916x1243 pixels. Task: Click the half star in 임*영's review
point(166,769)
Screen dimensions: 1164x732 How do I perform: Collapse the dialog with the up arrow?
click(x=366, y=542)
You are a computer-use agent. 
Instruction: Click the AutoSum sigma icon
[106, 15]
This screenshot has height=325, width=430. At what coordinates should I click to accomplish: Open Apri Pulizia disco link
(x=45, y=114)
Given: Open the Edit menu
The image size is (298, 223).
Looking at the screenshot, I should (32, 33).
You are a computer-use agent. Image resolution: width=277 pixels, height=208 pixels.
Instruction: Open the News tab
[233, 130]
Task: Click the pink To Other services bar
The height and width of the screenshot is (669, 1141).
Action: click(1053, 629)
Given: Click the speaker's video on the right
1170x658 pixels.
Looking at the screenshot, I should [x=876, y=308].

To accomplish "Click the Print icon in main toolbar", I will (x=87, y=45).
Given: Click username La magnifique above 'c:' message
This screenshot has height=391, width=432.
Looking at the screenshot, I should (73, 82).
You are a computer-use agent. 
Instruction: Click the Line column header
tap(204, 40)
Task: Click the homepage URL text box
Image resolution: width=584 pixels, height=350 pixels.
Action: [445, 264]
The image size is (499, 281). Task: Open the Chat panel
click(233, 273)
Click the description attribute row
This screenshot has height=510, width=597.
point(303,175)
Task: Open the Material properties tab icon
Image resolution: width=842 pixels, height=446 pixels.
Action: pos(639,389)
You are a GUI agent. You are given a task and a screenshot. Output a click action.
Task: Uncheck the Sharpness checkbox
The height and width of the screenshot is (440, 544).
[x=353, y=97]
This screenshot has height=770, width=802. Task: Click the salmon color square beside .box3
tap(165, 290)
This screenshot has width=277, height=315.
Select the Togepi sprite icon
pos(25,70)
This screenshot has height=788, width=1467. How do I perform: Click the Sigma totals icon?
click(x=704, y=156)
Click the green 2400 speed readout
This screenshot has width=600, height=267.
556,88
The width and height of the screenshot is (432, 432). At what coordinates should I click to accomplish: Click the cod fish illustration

■ TASK DESCRIPTION
Repeat each line of the data exactly as it appears above.

■ SOLVED PROBLEM
916x1243 pixels. Task: Click the half star in 임*영's review
point(166,769)
Screen dimensions: 1164x732 How do I perform: Collapse the dialog with the up arrow?
click(x=366, y=542)
You are a computer-use agent. 
Instruction: Click the AutoSum sigma icon
[106, 15]
This screenshot has height=325, width=430. At what coordinates should I click to accomplish: Open Apri Pulizia disco link
(x=45, y=114)
Given: Open the Edit menu
The image size is (298, 223).
Looking at the screenshot, I should (32, 33).
You are a computer-use agent. Image resolution: width=277 pixels, height=208 pixels.
Instruction: Open the News tab
[233, 130]
Task: Click the pink To Other services bar
The height and width of the screenshot is (669, 1141).
Action: click(1053, 629)
Given: Click the speaker's video on the right
1170x658 pixels.
Looking at the screenshot, I should [x=876, y=308].

To accomplish "Click the Print icon in main toolbar", I will (x=87, y=45).
Given: Click username La magnifique above 'c:' message
This screenshot has height=391, width=432.
Looking at the screenshot, I should (73, 82).
You are a computer-use agent. 
Instruction: Click the Line column header
tap(204, 40)
Task: Click the homepage URL text box
Image resolution: width=584 pixels, height=350 pixels.
Action: [445, 264]
The image size is (499, 281). Task: Open the Chat panel
click(233, 273)
Click the description attribute row
This screenshot has height=510, width=597.
point(303,175)
Task: Open the Material properties tab icon
Image resolution: width=842 pixels, height=446 pixels.
Action: pos(639,389)
You are a GUI agent. You are given a task and a screenshot. Output a click action.
Task: Uncheck the Sharpness checkbox
The height and width of the screenshot is (440, 544).
[x=353, y=97]
This screenshot has height=770, width=802. Task: Click the salmon color square beside .box3
tap(165, 290)
This screenshot has width=277, height=315.
Select the Togepi sprite icon
pos(25,70)
This screenshot has height=788, width=1467. How do I perform: Click the Sigma totals icon?
click(x=704, y=156)
Click the green 2400 speed readout
This screenshot has width=600, height=267.
556,88
The width and height of the screenshot is (432, 432). At what coordinates should I click to accomplish: Click the cod fish illustration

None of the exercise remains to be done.